Customizing the message display layout in pine

I’ve been using pine for a long time now — I remember it was the default mail client available at my university‘s computer sciencie department. If I remember correctly, I think it was the first program I ever used in a UNIX system (back in 96?).

In any case, after more than a decade using this program, I just found out that you can customize the display of the message list within a folder. I noticed that the list of messages looked different while browsing the Wikipedia entry for Alpine.

My personal setting now is:

index-format=STATUS MSGNO SMARTTIME FROMORTO(33%) SIZE SUBJECT(67%)

If you go into the configuration section, search for the “index-format” entry (^W index-format), and then hit ? to go to the online help entry, you will get access to all of the documentation available for this. Very cool stuff.

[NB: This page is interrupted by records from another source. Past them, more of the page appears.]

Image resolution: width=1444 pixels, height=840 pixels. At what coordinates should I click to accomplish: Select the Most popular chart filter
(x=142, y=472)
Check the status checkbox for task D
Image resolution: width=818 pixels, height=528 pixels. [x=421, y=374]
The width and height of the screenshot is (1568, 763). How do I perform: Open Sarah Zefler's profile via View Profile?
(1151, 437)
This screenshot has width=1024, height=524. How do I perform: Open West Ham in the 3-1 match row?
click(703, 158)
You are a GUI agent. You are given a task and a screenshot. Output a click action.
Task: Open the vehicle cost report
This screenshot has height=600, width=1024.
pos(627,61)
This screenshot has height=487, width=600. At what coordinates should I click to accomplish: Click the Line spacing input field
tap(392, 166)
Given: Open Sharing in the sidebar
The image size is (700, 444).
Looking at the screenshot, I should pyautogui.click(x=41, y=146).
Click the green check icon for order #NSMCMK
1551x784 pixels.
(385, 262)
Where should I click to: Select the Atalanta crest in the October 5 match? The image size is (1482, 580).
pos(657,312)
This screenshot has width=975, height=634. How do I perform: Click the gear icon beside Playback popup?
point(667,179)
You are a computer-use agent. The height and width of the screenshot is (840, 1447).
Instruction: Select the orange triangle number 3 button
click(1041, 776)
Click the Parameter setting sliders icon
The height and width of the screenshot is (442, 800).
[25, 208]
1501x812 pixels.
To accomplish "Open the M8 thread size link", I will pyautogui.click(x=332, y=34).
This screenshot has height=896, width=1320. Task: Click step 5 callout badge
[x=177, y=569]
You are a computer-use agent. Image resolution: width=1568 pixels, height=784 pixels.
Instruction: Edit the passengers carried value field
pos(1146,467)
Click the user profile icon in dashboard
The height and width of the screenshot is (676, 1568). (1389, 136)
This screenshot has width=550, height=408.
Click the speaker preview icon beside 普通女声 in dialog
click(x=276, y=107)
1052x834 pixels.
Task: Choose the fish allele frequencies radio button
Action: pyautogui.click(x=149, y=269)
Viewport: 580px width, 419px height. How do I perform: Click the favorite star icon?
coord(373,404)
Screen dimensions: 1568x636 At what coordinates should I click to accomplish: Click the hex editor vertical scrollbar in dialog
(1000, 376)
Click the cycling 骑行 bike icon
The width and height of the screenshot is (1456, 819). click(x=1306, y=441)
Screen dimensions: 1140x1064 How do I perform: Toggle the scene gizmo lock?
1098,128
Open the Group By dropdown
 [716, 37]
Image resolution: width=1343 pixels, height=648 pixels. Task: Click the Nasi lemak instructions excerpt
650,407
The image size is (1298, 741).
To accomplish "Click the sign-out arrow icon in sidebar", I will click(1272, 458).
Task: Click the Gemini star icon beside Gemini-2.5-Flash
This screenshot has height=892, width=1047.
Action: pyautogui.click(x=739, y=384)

Follow-up on HttpWatch integration with Selenium

Simon Perkins of Simtec Ltd (makers of the HttpWatch plugin for Internet Explorer that I mentioned before) was kind enough to get in touch with me via email about my wishlist for YSlow / HttpWatch / AOL Pagetest.

He wasn’t familiar with Selenium, but said that it might be possible to hook up HttpWatch to retrieve performance data dynamically. He pointed to a blog post describing how to do so with Watir, an automated web testing tool written in Ruby. Simtec even has a tutorial about this on their own web site.

While that does sound interesting, it looks like Watir interfaces with HttpWatch with a COM object on Windows, and that’s how it gets the performance information.

The way to do this integration with Selenium would be to expose a set of JavaScript APIs (maybe the same set of objects available through the COM layer?), so one could write JavaScript code to export the HttpWatch information. That’s really what I would love to see.

If that was available, I could write a simple Selenium RC test suite in PHP, remote control a set of browsers from my Linux box, and get access to this performance data from HttpWatch by simply running some JavaScript function.